Work required
Please pull out every line of the items below and reproduce each one unchanged.

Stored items
———

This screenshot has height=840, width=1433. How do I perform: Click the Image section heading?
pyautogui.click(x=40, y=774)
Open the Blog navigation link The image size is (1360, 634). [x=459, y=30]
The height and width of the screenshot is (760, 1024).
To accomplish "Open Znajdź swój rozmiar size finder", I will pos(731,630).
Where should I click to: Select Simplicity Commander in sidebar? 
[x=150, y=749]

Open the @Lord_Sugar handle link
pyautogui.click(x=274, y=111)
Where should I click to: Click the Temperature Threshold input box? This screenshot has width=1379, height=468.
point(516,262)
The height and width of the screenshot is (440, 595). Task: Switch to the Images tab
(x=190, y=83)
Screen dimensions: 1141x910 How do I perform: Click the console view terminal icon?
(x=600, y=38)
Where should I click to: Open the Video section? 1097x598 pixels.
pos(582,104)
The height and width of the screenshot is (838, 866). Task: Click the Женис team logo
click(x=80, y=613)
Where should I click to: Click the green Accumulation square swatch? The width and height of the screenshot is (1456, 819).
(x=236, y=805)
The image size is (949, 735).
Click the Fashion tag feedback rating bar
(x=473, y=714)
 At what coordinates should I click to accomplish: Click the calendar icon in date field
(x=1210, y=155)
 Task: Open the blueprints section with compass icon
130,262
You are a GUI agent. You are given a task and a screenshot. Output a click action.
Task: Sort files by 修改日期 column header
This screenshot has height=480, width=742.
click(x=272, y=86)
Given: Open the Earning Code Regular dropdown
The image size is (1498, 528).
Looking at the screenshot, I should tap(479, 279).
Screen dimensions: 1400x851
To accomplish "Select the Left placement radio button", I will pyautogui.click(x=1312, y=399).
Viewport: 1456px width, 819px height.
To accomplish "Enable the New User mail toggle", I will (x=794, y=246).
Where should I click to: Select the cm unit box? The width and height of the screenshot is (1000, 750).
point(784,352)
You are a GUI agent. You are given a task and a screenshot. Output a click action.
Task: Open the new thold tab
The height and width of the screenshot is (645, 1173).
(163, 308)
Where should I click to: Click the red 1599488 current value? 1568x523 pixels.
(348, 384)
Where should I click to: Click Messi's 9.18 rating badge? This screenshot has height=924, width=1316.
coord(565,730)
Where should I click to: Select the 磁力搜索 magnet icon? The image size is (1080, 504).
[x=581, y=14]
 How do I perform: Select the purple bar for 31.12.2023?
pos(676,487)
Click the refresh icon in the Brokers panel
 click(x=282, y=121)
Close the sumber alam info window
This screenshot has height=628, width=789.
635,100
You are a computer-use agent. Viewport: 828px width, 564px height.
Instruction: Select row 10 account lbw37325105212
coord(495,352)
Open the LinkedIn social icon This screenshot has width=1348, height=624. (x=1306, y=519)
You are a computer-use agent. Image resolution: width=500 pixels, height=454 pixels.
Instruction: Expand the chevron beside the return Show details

———

Solution to this task
This screenshot has height=840, width=1433. How do I perform: Click the Image section heading?
pyautogui.click(x=40, y=774)
Open the Blog navigation link The image size is (1360, 634). [x=459, y=30]
The height and width of the screenshot is (760, 1024).
To accomplish "Open Znajdź swój rozmiar size finder", I will pos(731,630).
Where should I click to: Select Simplicity Commander in sidebar? 
[x=150, y=749]

Open the @Lord_Sugar handle link
pyautogui.click(x=274, y=111)
Where should I click to: Click the Temperature Threshold input box? This screenshot has width=1379, height=468.
point(516,262)
The height and width of the screenshot is (440, 595). Task: Switch to the Images tab
(x=190, y=83)
Screen dimensions: 1141x910 How do I perform: Click the console view terminal icon?
(x=600, y=38)
Where should I click to: Open the Video section? 1097x598 pixels.
pos(582,104)
The height and width of the screenshot is (838, 866). Task: Click the Женис team logo
click(x=80, y=613)
Where should I click to: Click the green Accumulation square swatch? The width and height of the screenshot is (1456, 819).
(x=236, y=805)
The image size is (949, 735).
Click the Fashion tag feedback rating bar
(x=473, y=714)
 At what coordinates should I click to accomplish: Click the calendar icon in date field
(x=1210, y=155)
 Task: Open the blueprints section with compass icon
130,262
You are a GUI agent. You are given a task and a screenshot. Output a click action.
Task: Sort files by 修改日期 column header
This screenshot has height=480, width=742.
click(x=272, y=86)
Given: Open the Earning Code Regular dropdown
The image size is (1498, 528).
Looking at the screenshot, I should tap(479, 279).
Screen dimensions: 1400x851
To accomplish "Select the Left placement radio button", I will pyautogui.click(x=1312, y=399).
Viewport: 1456px width, 819px height.
To accomplish "Enable the New User mail toggle", I will (x=794, y=246).
Where should I click to: Select the cm unit box? The width and height of the screenshot is (1000, 750).
point(784,352)
You are a GUI agent. You are given a task and a screenshot. Output a click action.
Task: Open the new thold tab
The height and width of the screenshot is (645, 1173).
(163, 308)
Where should I click to: Click the red 1599488 current value? 1568x523 pixels.
(348, 384)
Where should I click to: Click Messi's 9.18 rating badge? This screenshot has height=924, width=1316.
coord(565,730)
Where should I click to: Select the 磁力搜索 magnet icon? The image size is (1080, 504).
[x=581, y=14]
 How do I perform: Select the purple bar for 31.12.2023?
pos(676,487)
Click the refresh icon in the Brokers panel
 click(x=282, y=121)
Close the sumber alam info window
This screenshot has height=628, width=789.
635,100
You are a computer-use agent. Viewport: 828px width, 564px height.
Instruction: Select row 10 account lbw37325105212
coord(495,352)
Open the LinkedIn social icon This screenshot has width=1348, height=624. (x=1306, y=519)
You are a computer-use agent. Image resolution: width=500 pixels, height=454 pixels.
Instruction: Expand the chevron beside the return Show details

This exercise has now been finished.